Source excerpt >>
++++++++++
Studio album by A1
- Released: 30 October 2000
- Recorded: 1999–2000
- Genre: Pop; dance-pop; R&B;
- Length: 52:35
- Label: Columbia
- Producer: Chris Porter, Stevie Bensusen, Claudio Cueni, Graham Stack, Mark Taylor, Riprock 'n' Alex G, Jacques Goldman, Roland Ramonelli, Tom Nichols, Peter Cunnah, Andrew Frampton

A1 chronology
| Here We Come (1999) | The A List (2000) | Make It Good (2002) |

Singles from The A List
- "Take On Me" Released: 14 August 2000; "Same Old Brand New You" Released: 6 November 2000; "No More" Released: 19 February 2001;

= The A List (album) =

The A List is the second studio album by British-Norwegian boy band A1. The album was released on 30 October 2000, a week prior to the release of the album's second single, "Same Old Brand New You". The album charted higher than its predecessor, following the number-one charting success of the single "Take On Me". The album was certified as Gold in the UK.
++++++++++
(Saved data entries)
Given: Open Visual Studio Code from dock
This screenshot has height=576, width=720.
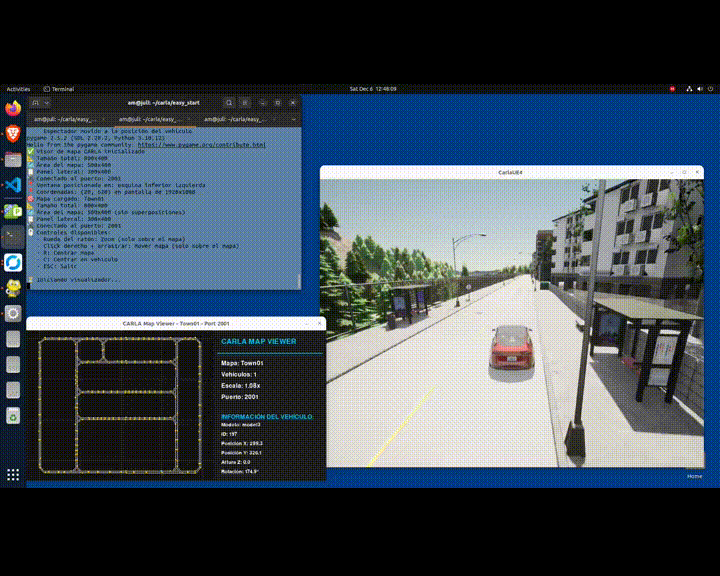Looking at the screenshot, I should (13, 185).
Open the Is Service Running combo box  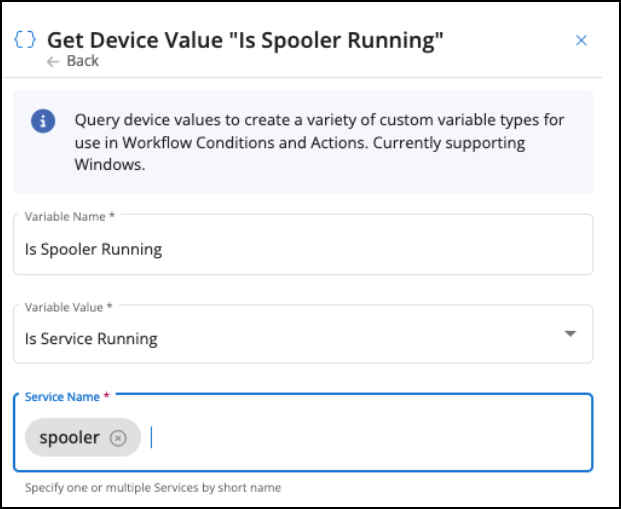tap(303, 334)
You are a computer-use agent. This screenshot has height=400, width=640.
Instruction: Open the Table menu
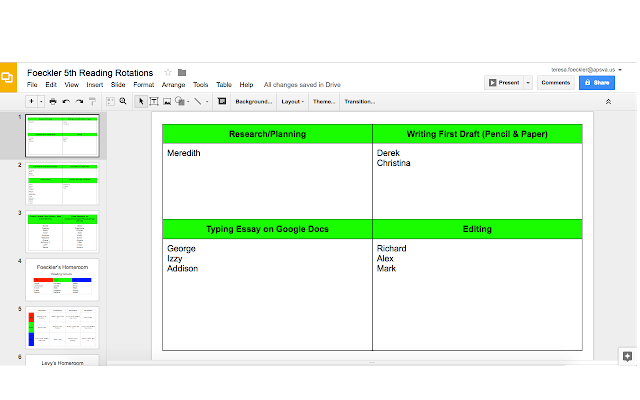[x=224, y=85]
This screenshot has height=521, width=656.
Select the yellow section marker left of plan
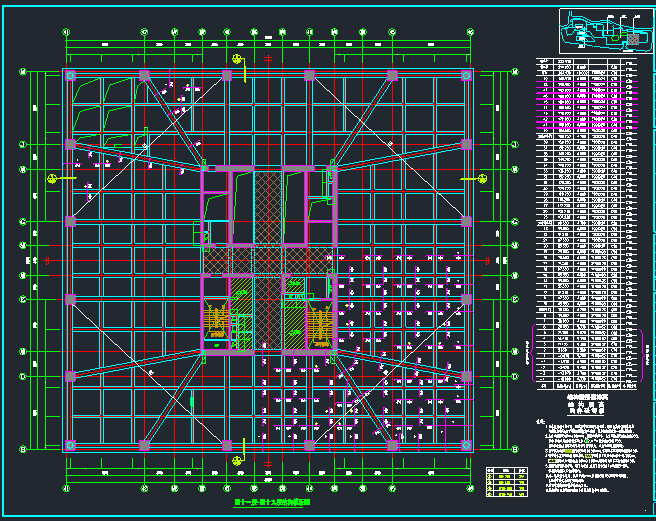[52, 178]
++++++++++
What you need to do >>
**A.** Please summarize the text on The A List in two sentences.
**B.** Rewrite the part of the text on The A List that opens with "The A List is" and closes with "Gold in the UK.", swapping "boy band" for "pop group".
**C.** List every single from the album that the text on The A List names.

Answers by task >>
**A.** The A List is the second studio album by British-Norwegian boy band A1, released by Columbia on 30 October 2000, a week before its second single, "Same Old Brand New You." It charted higher than its predecessor after the number-one success of the single "Take On Me" and was certified Gold in the UK.

**B.**
The A List is the second studio album by British-Norwegian pop group A1. The album was released on 30 October 2000, a week prior to the release of the album's second single, "Same Old Brand New You". The album charted higher than its predecessor, following the number-one charting success of the single "Take On Me". The album was certified as Gold in the UK.

**C.**
- "Take On Me"
- "Same Old Brand New You"
- "No More"